- [TEXT BLOCK]
Since the College Board announced that it's revamping the SAT in 2016, there have been questions about what the most important factors are in the college admissions process. Scott Farber, co-founder of College Essay Organizer, recently addressed this stating that colleges place equal weight on standardized test scores and grades, with essays following closely behind.
Don't miss this Fox News interview where Farber also mentions College Essay Organizer, created to give students the edge on their essays and enhance students' ability to tell their story in their own unique way. The stories that students write continue to increase in importance and are most often the deciding factor between two students with similar grades and test scores.
While there may be one applicant that you know who was accepted to all of her colleges, this is by far the exception. For most, there will be a mix of acceptances and rejections to process. How can parents help? Of course, it depends on the student. For some, simply stepping back and giving some breathing room is all that's needed. For others, a more hands on approach is required to help soothe those open wounds. Here are a few tips for parents laid out by writing coach Julie Fingersh.
- Don't try to explain it away, but meet your child where he or she is. Rejection is tough for anyone, but getting rejected from a dream college might feel like a student's whole future hopes have been crushed. The first step is to simply acknowledge how bad it feels.

- [ACTIVITY] Continue the piece on college admissions and helping students through rejection, picking up after its last sentence.

- [DATA LISTING]
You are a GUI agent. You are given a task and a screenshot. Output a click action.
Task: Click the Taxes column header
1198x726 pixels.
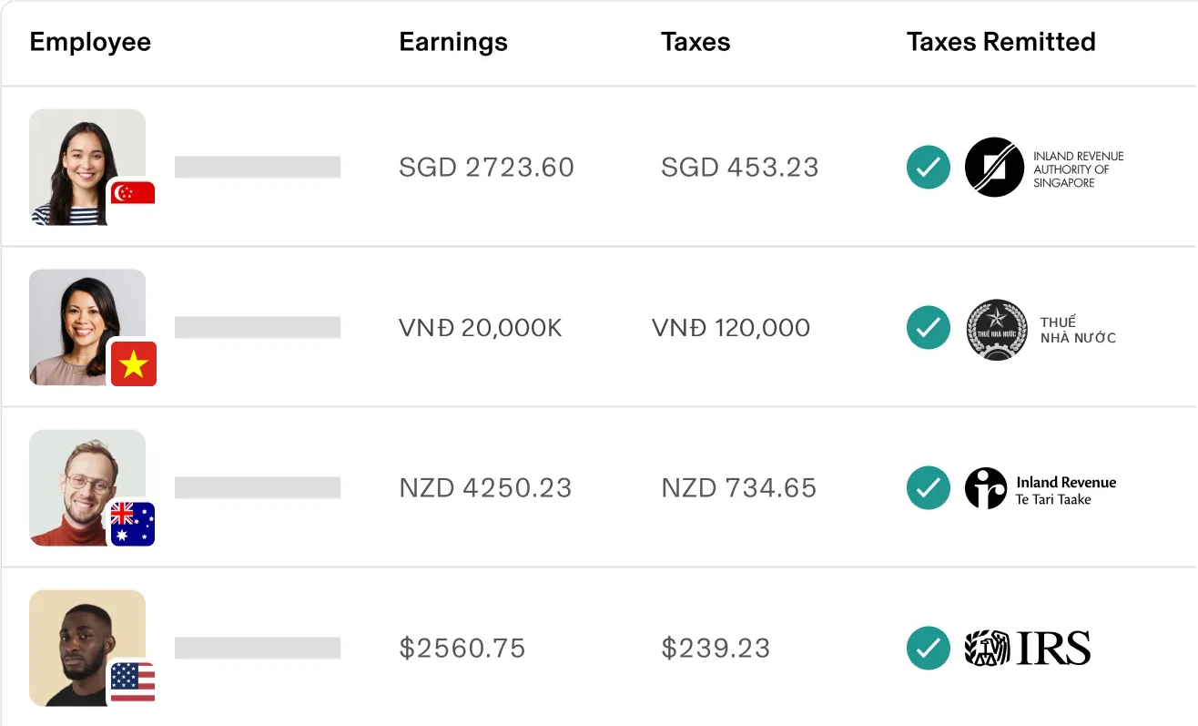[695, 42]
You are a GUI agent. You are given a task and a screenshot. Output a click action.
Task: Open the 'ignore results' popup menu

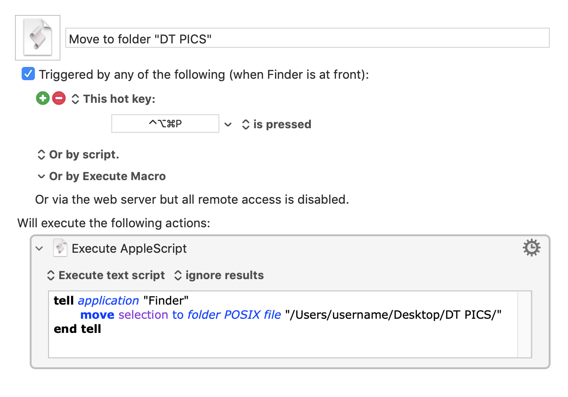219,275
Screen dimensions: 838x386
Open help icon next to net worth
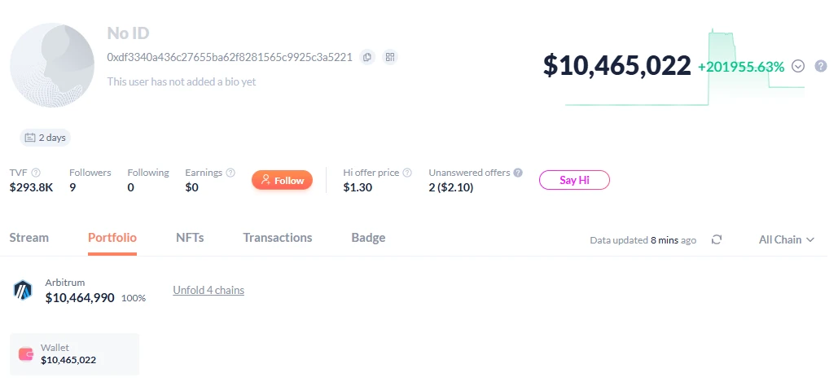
...
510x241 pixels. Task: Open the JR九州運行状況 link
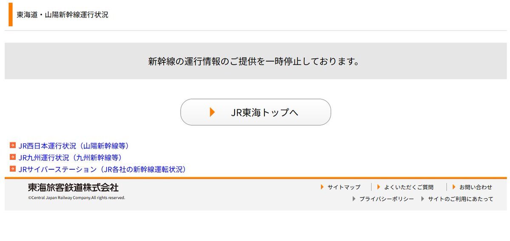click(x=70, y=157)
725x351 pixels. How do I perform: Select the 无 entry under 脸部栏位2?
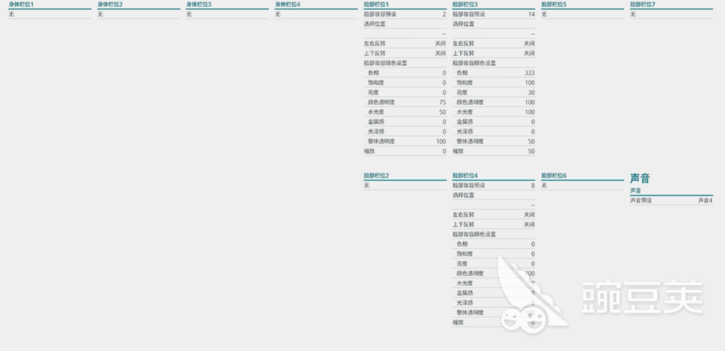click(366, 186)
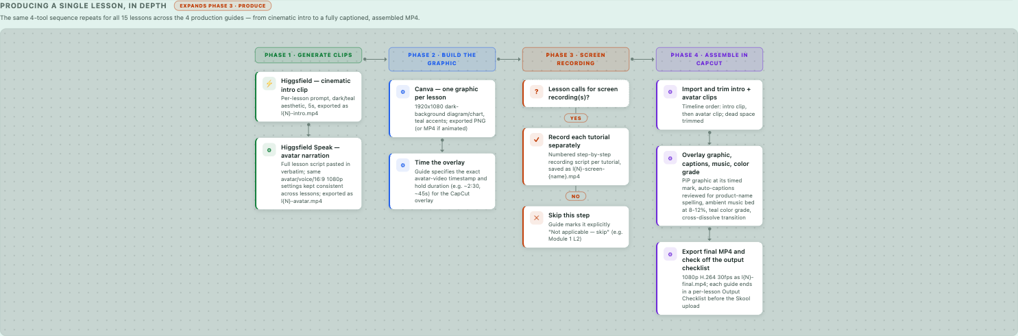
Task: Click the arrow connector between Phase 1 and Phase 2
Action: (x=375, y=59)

- [REPLY TO THE EXERCISE]
- Tell your own related stories of rejection. Sharing that you aren't perfect and have also struggled and lived to tell about it can help your child to find the silver lining in the situation.
- Try to tease apart "reality vs. appearance." While this may look and feel bad to your child, the reality is that college does not define a person, nor does it determine one's future. A few well-chosen facts may come in handy when your child is ready to listen. Here's one to keep in your toolbox: "A 2014 Gallup poll found that when it comes to hiring, a mere 9 percent of U.S. business leaders ranked where a candidate went to college as 'very important.'"
- Once the sting has lessened, share this article on what makes people stronger. If it's well-timed, it will help to put things back in perspective and enable your child to start to make the most of the options that are available.
There are loads of scholarship programs out there, so it's always good to try your hand at a few that may be a good fit. After all, there's nothing to lose, especially if you already applied or you got in early. College Essay Organizer includes hundreds of scholarship questions in its database, and we rounded up a few of the most popular ones that students are applying to along with some of their thought-provoking essay questions.
Merit-based scholarships at Emory College of Arts & Sciences, Oxford College and the Goizueta Business School require one of the following:
- A) "The future belongs to the discontented." Robert W. Woodruff -- Just thirty-three years old when he took command of The Coca-Cola Company in 1923, Emory alumnus, Robert W. Woodruff shaped the fledgling soft drink enterprise and its bottler franchise system into a corporate giant with the world's most widely known trademark. During the next six decades, Mr. Woodruff established a remarkable record as a global leader and philanthropist. Describe how this quote resonates with you.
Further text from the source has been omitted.